TASK ITEM: An exact reprint of the listing is required, with no pictures included.

== Segment start ==

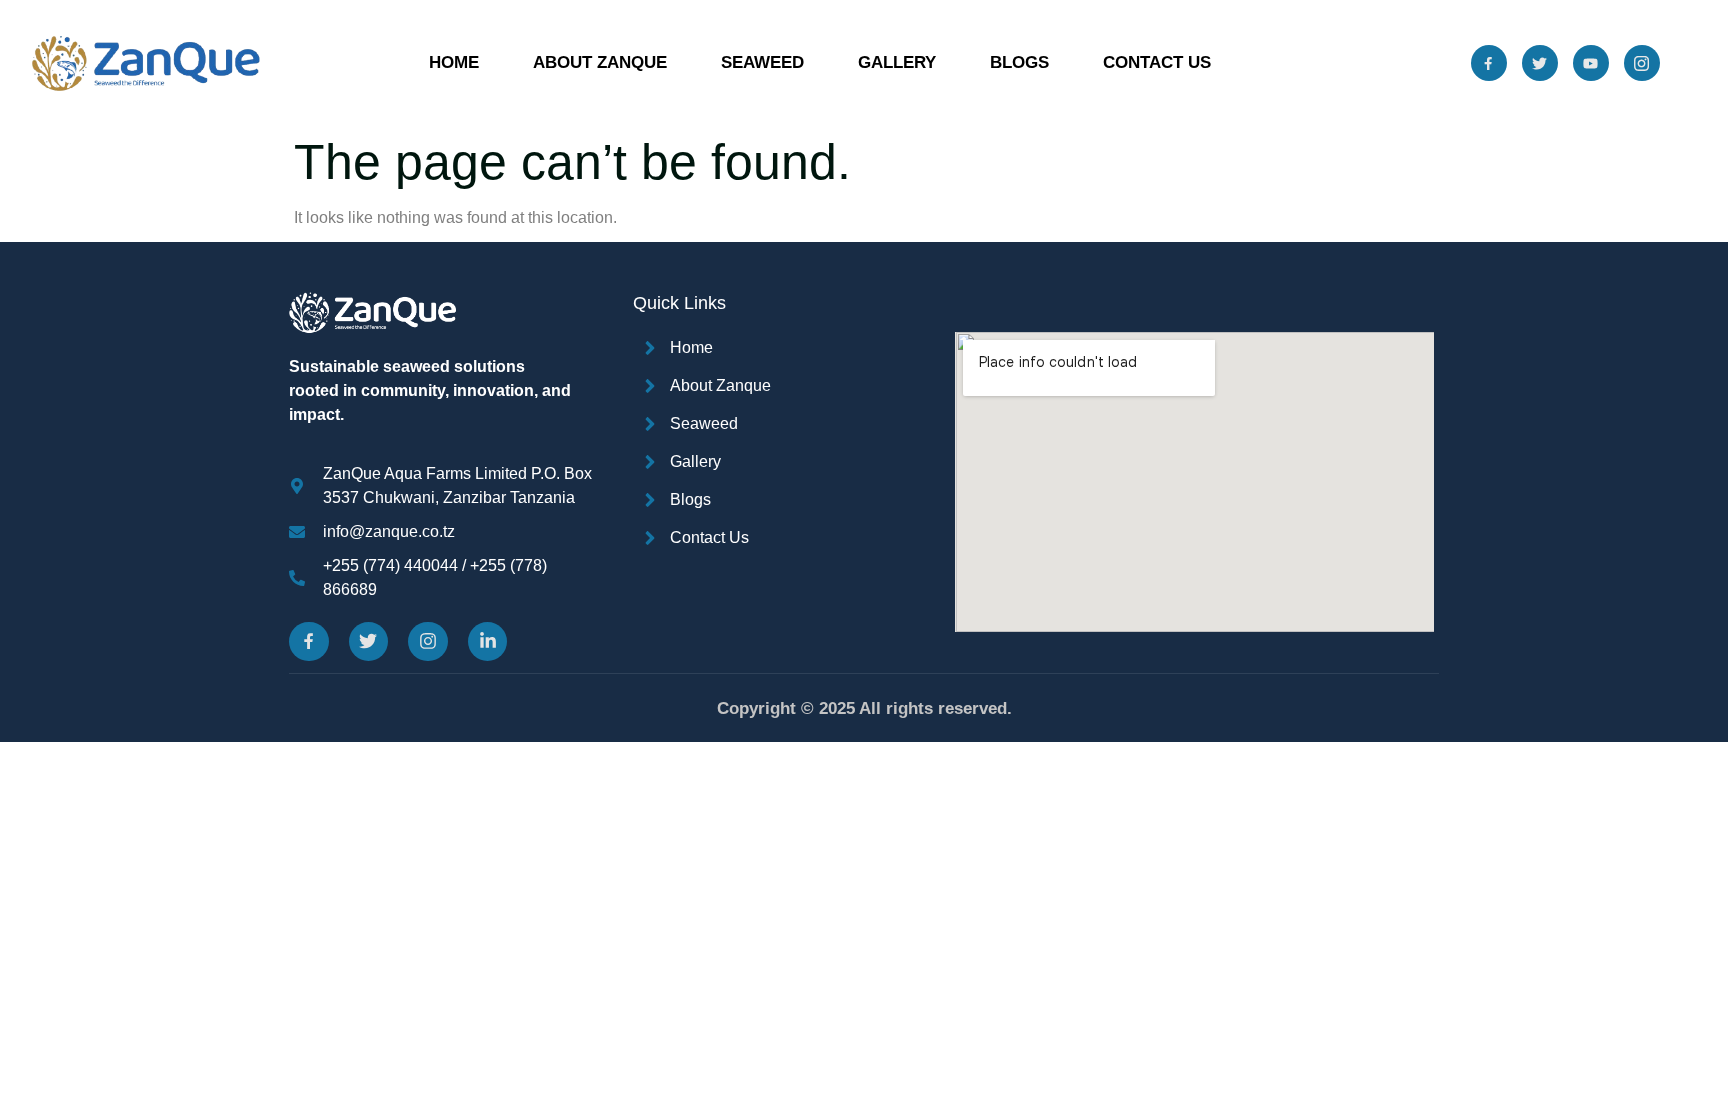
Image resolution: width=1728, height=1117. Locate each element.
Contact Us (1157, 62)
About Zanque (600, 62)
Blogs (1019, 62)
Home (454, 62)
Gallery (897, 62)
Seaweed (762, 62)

== Segment end ==

WRITTEN RESPONSE:
Image resolution: width=1728, height=1117. Locate each element.
Contact Us (1157, 62)
About Zanque (600, 62)
Blogs (1019, 62)
Home (454, 62)
Gallery (897, 62)
Seaweed (762, 62)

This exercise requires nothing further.